The mechanism of CRP elevation in hypothyroidism is unknown. Several signs and symptoms in patients with hypothyroidism suggest an abnormality of inflammation. These are thought to be the result of an interaction of IL-6 on TNF-α and IL-1. This interaction results from the elevated CRP in hypothyroidism. In the study, the degree of elevation of CRP in plasma was not correlated with the severity of hypothyroidism. Other underlying mechanisms of CRP increase in both hyper- and hypothyroidism remain unclear. Except for the above-mentioned cytokines, lack of thyroid hormones leads to slowing down the overall metabolic rate, and all the biochemical processes may be impaired under those circumstances. Thus, the rate of CRP clearance may result in CRP serum level increase. Similarly, slow CRP uptake in target cells might also add to this phenomenon. In contrast, hyperthyroidism results in rapid metabolic activity, which may lead to the hyperactivity of adrenergic nervous system, stimulation of immune system and significantly increased peripheral blood flow: all those conditions might result in an increase of CRP concentration.

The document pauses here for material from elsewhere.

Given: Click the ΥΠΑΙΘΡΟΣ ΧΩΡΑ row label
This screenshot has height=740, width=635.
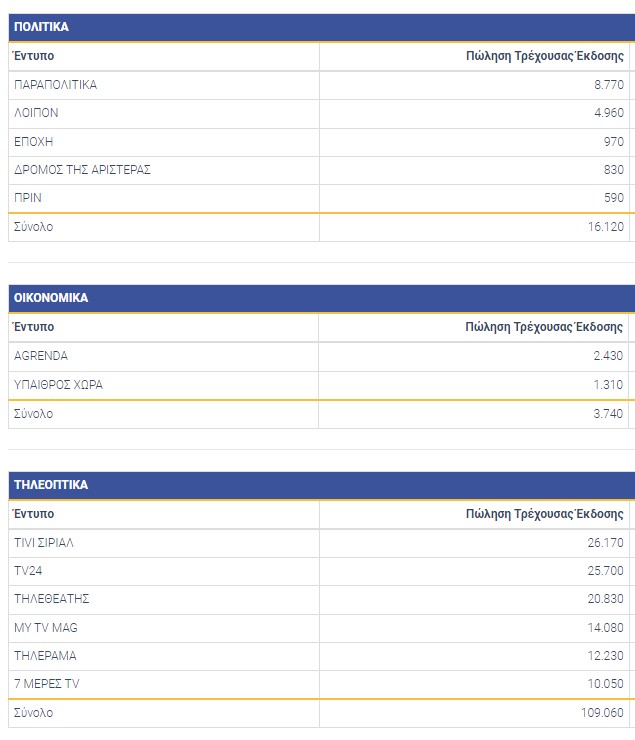Looking at the screenshot, I should click(58, 385).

The present study found a statistically insignificant correlation between TSH elevation and the increased Hs-CRP level in euthyroid patients (G2), as previously observed by Tanda et al. (2008), whereas other studies found CRP not to be elevated in hypothyroidism (Christ-Crain et al. 2003; Jublanc et al. 2004), or in hyperthyroidism (Pearce et al. 2003). The discrepancies between our results and the results cited above may have diverse causes, including sample size, age, and sex.

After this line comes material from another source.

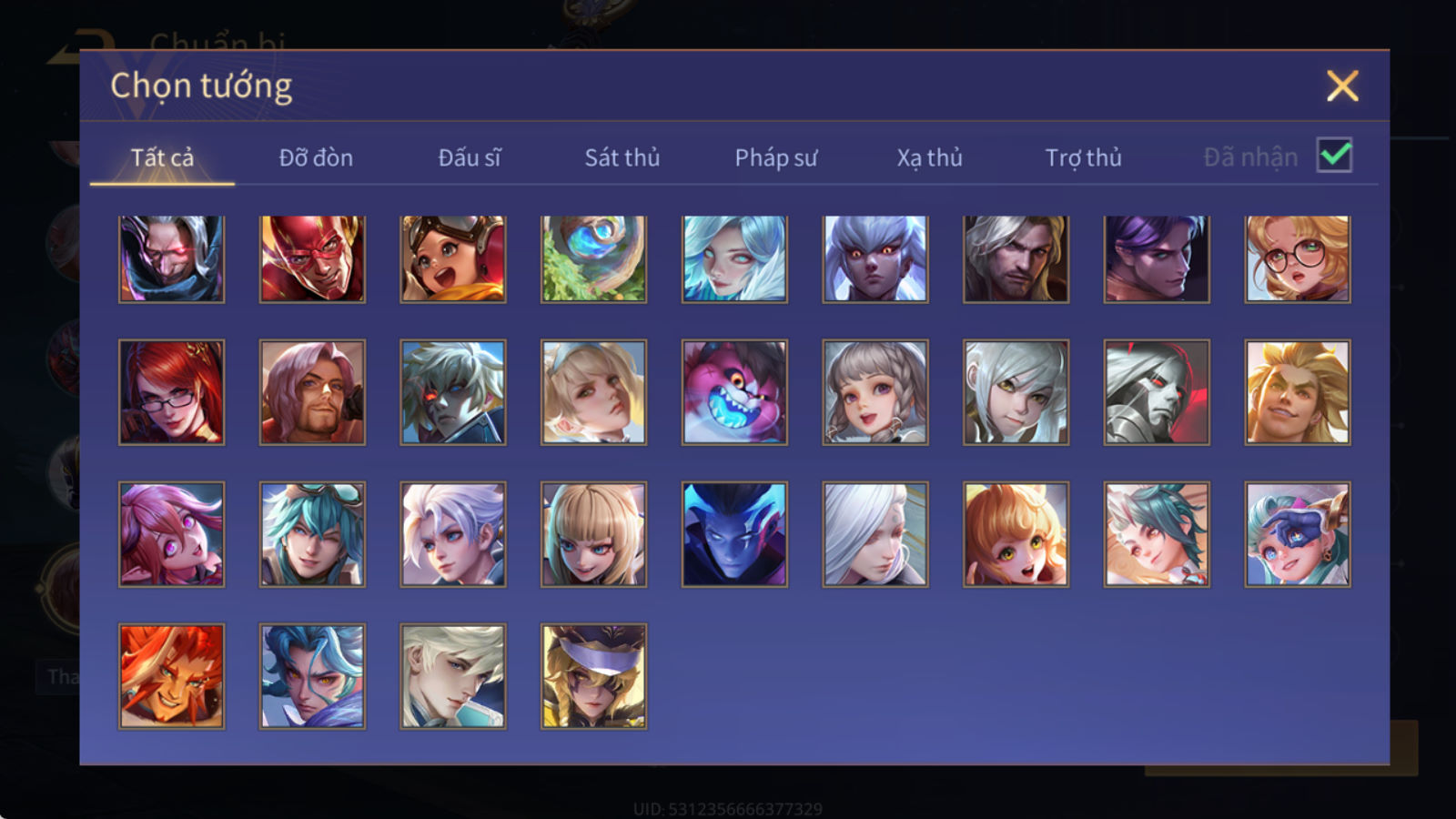
Task: Choose the red-haired hero wearing glasses
Action: (x=171, y=392)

To the best of our knowledge, this is the first report to assess CRP levels in different forms of thyroid disease, which include toxic adenoma, hyperthyroidism and hypothyroidism subsequent to the use of drugs such as IFN-α and AM, and thyroid cancer patients. Although, Pearce et al. (2003) had examined 353 patients with various thyroid conditions (AIT, subacute thyroiditis, toxic diffuse goiter, nodular goiter, HT, acute hypothyroidism, and postpartum thyroiditis), there are no reported studies on the assessment of Hs-CRP changes in thyroid dysfunction, except for a few that demonstrated elevated CRP in hypothyroidism (Pearce et al. 2003; Tanda et al. 2008). In our study, we observed particularly high concentrations of Hs-CRP in patients with hypothyroidism after RIT (G3: L), with the highest concentrations seen in postpartum thyroiditis (G3: N). It would be of great interest to see the levels of Hs-CRP in other types of thyroiditis, particularly in subacute thyroiditis. Unfortunately, a limitation of this study is that patients with subacute thyroiditis were not included as the number of patients was insufficient to perform statistics (one patient).

Another interesting group of patients we examined were the subjects treated for viral hepatitis in whom IFN-α was used. Here, both hyperthyroid and hypothyroid IFN-α-treated patients had Hs-CRP values not different from those detected in the euthyroid group. This finding may lead to some hypothesis that IFN-α treatment might mitigate the impact of thyroid dysfunction on inflammatory processes as measured with Hs-CRP. This hypothesis, however, requires further research to be fully elucidated.

Furthermore, as previously attempted by Pearce et al. (2003), we aimed to use CRP as a diagnostic tool that would help distinguish type I from type II of inflammatory AIT. Interestingly, CRP level was elevated in most cases of both AIT I and II but there was no statistical difference between two types. Therefore, on the basis of our results, we conclude that CRP cannot be used for differentiation between two classes of AIT.

In conclusion, as shown in this paper, the serum CRP concentration is increased in various types of hyperthyroidism and hypothyroidism. This is particularly relevant in postpartum thyroiditis and in patients after RIT. The impact of this situation on human health requires further research, however, one might assume that some types of thyroid disease may lead to systemic inflammatory reactions that are reflected in elevated CRP levels.